There is always something comforting about a dive bar that pops up out of nowhere, a residential block that by some miracle of zoning laws still features a timeless dive. Baltimore’s Butts & Betty’s Tavern in the Upper Fells Point neighborhood is a perfect example, the only indication that a business of any kind exists on its city block a small door cut out of the corner of a towering townhome-style building. The signature Butts & Betty’s Tavern sign hangs above the front door on an angle, no embellishment needed to the block letters on a yellow background.
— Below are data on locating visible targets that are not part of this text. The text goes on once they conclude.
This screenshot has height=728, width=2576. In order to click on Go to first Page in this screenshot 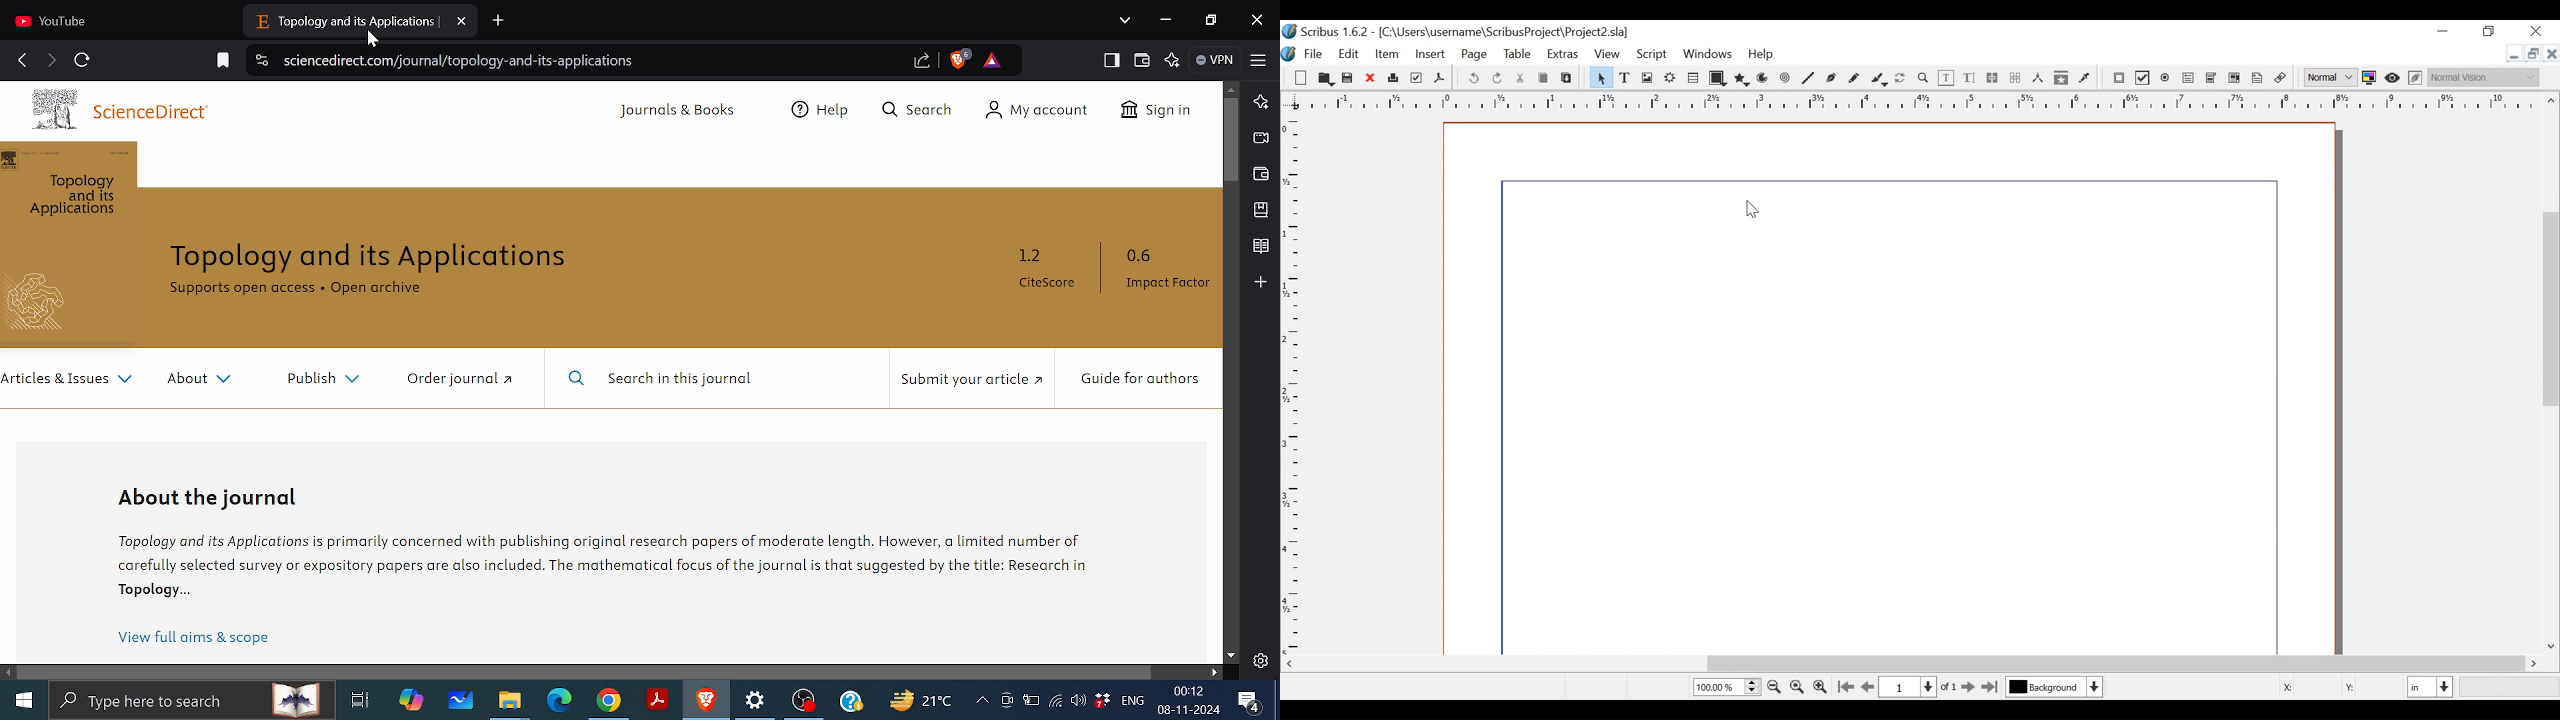, I will do `click(1847, 687)`.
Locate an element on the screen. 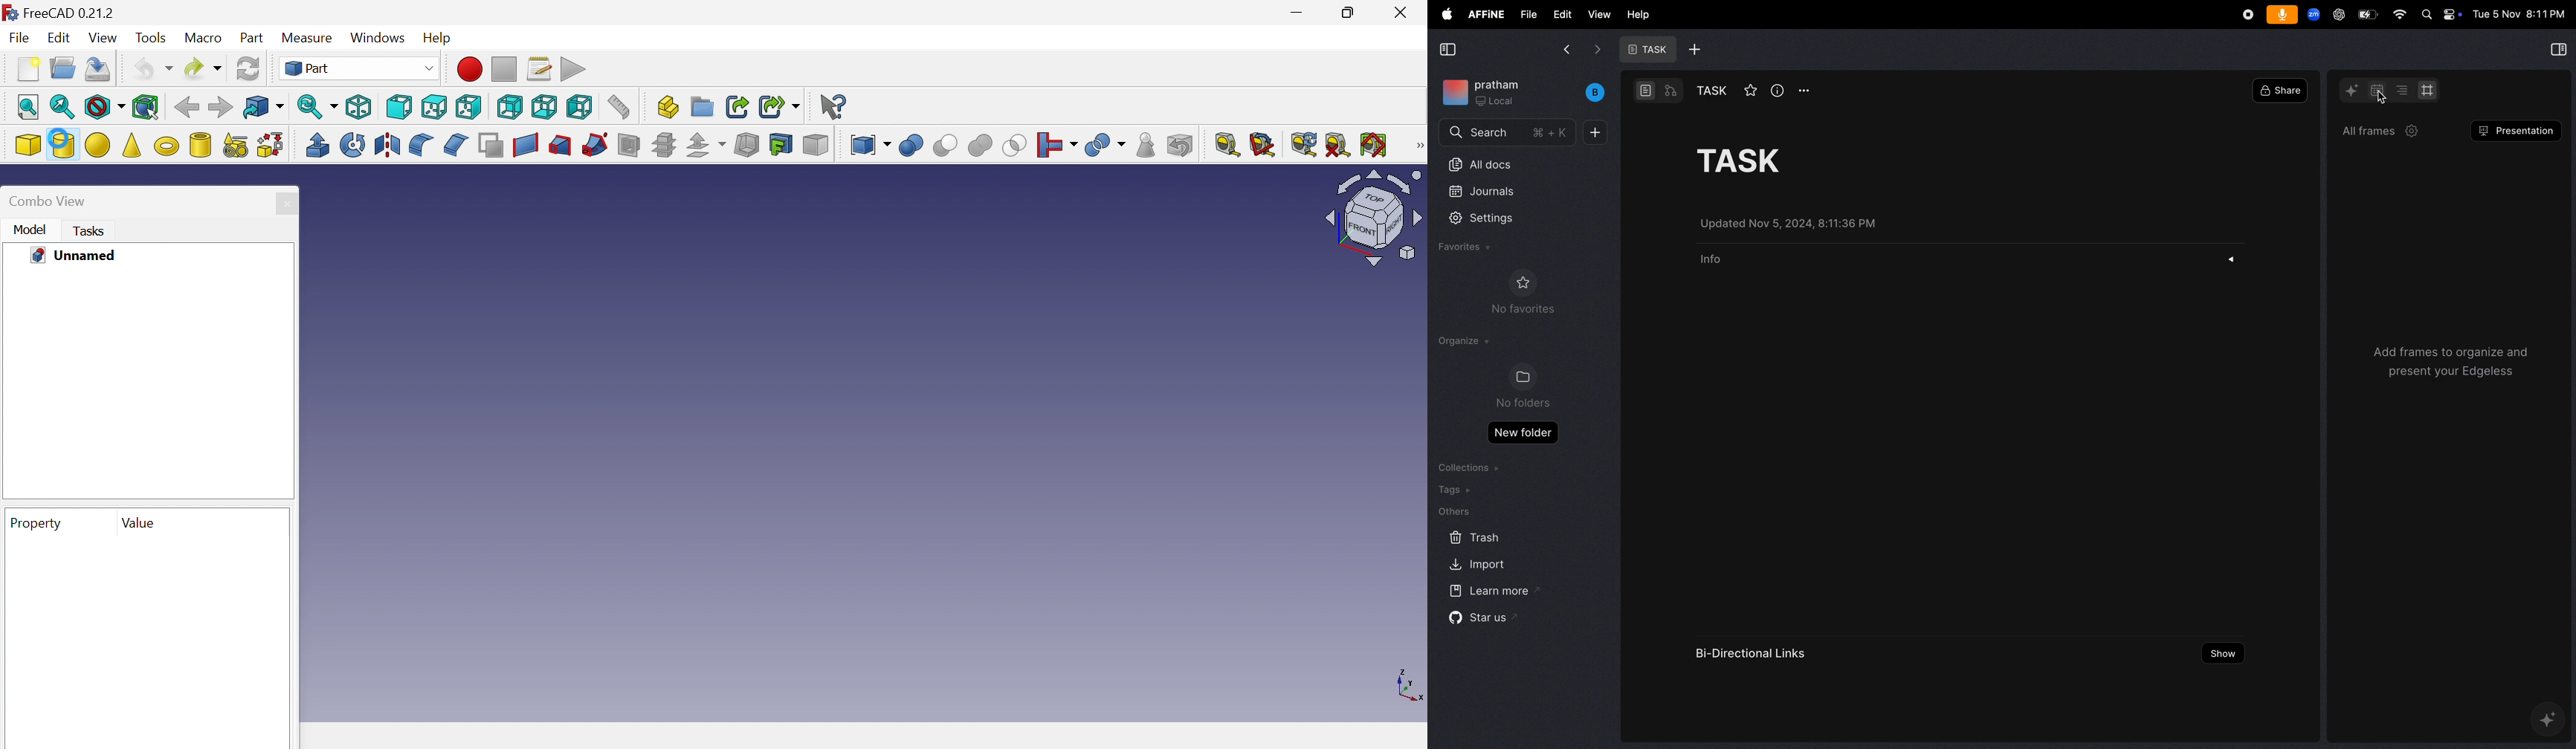  Open is located at coordinates (63, 66).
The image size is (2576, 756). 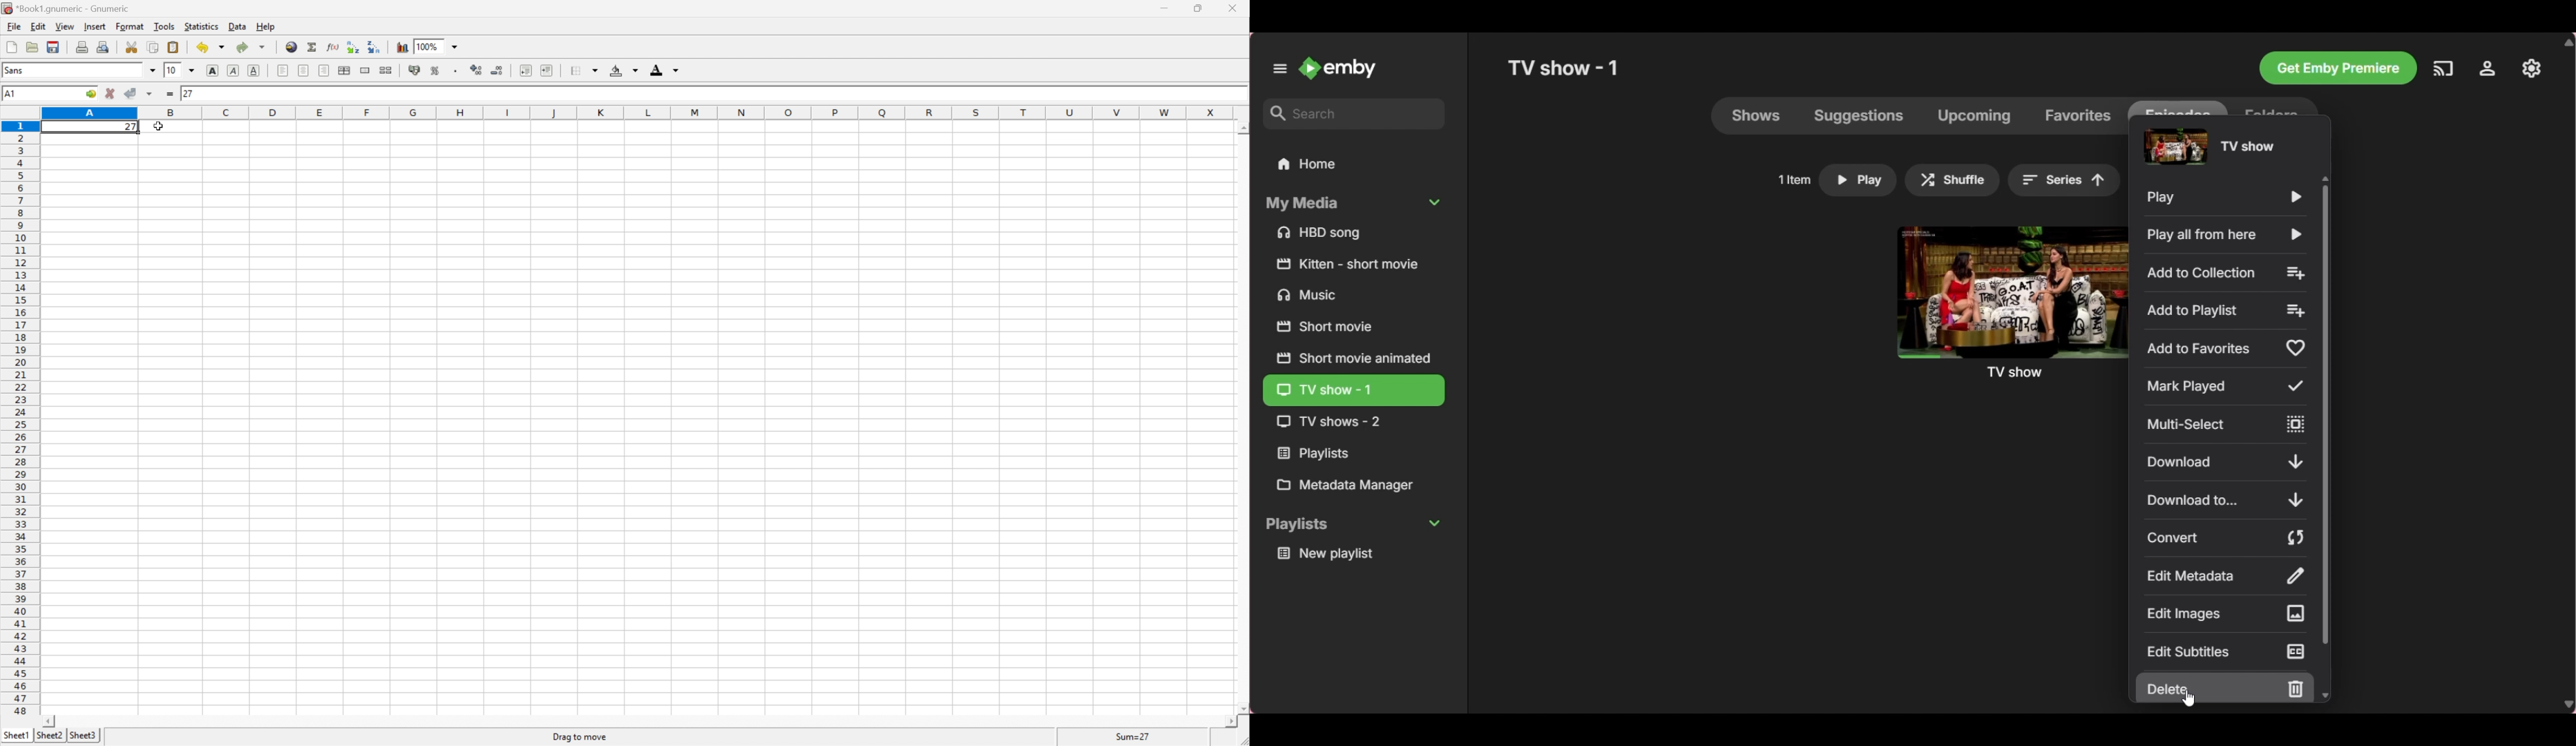 What do you see at coordinates (624, 70) in the screenshot?
I see `Background` at bounding box center [624, 70].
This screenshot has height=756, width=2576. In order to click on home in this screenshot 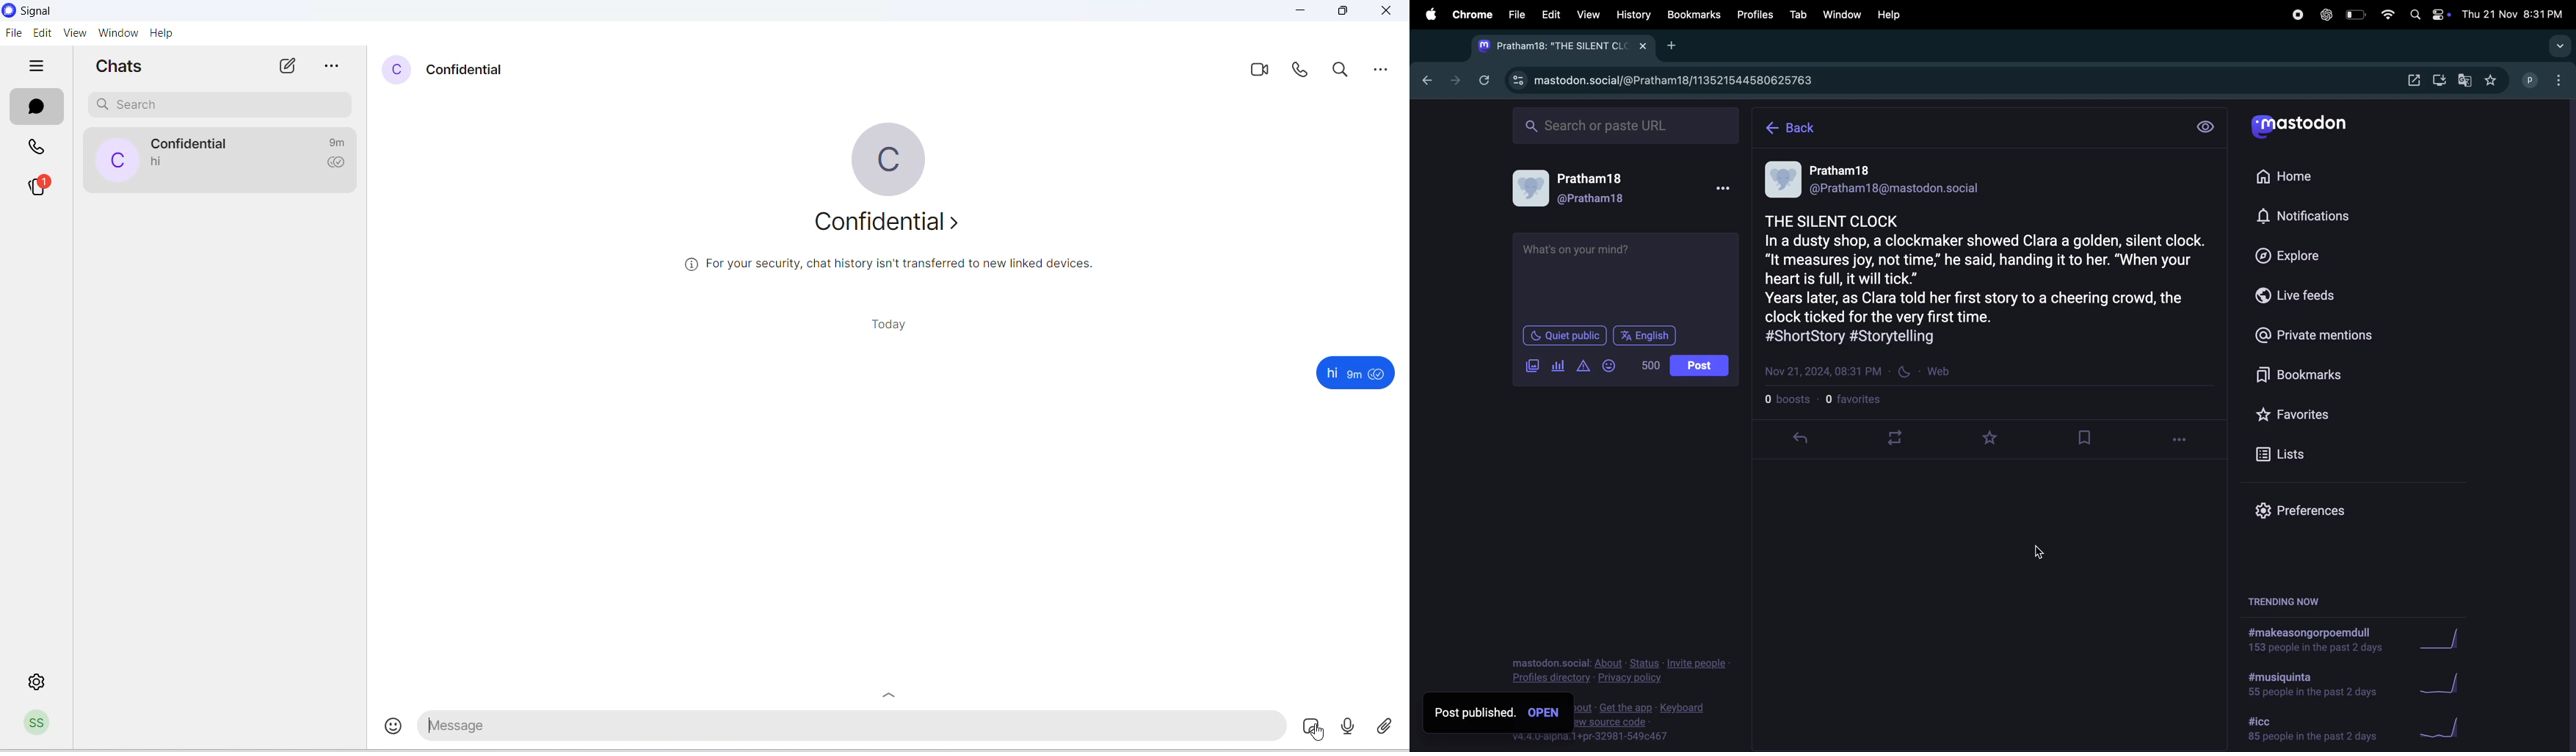, I will do `click(2289, 178)`.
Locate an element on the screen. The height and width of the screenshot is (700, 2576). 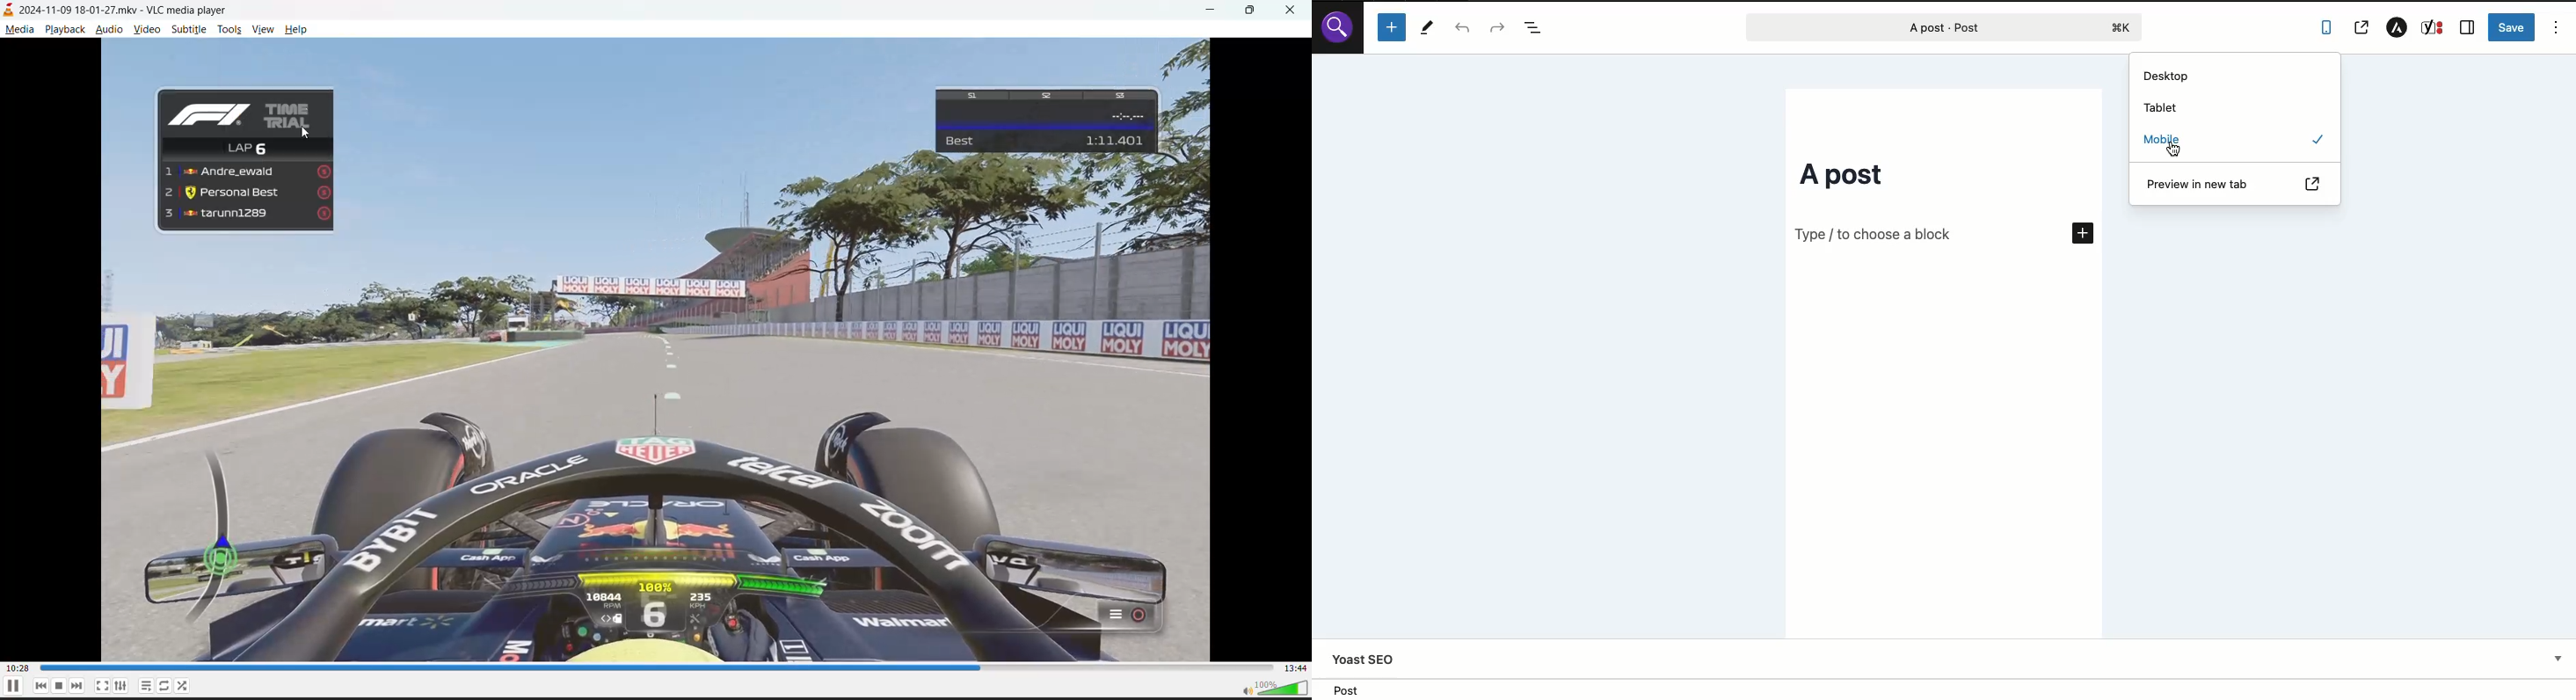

Around the corner, a marquee offers a sometimes rotating message often advertising the presence of an ATM and keno-style gambling inside.
The neon here is restricted to one of the bar’s two transparent windows, the inscription a list of everything important in life: “Lottery & Sandwiches.” The neon’s pale red glow offers some of the scarce illumination inside, giving everything a light red tint. Opaque glass blocks appear in spots along the exterior of the building and around the front door, ensuring that only the suggestion of daylight creep inside.
The business is proudly woman owned and operated, a family-run business across four generations (so far). Yuengling is the drink here, the glowing clock in the center of the bar one of a few references to the regional favorite. Liquor sits in closed glass cabinets among other perches inside, giving off the vibe of a curio cabinet in a grandmother’s living room, which only adds to the ambiance within. A classic neighborhood corner spot in southeast Baltimore, Butts and Betty’s is about as straightforward as a dive bar experience can be.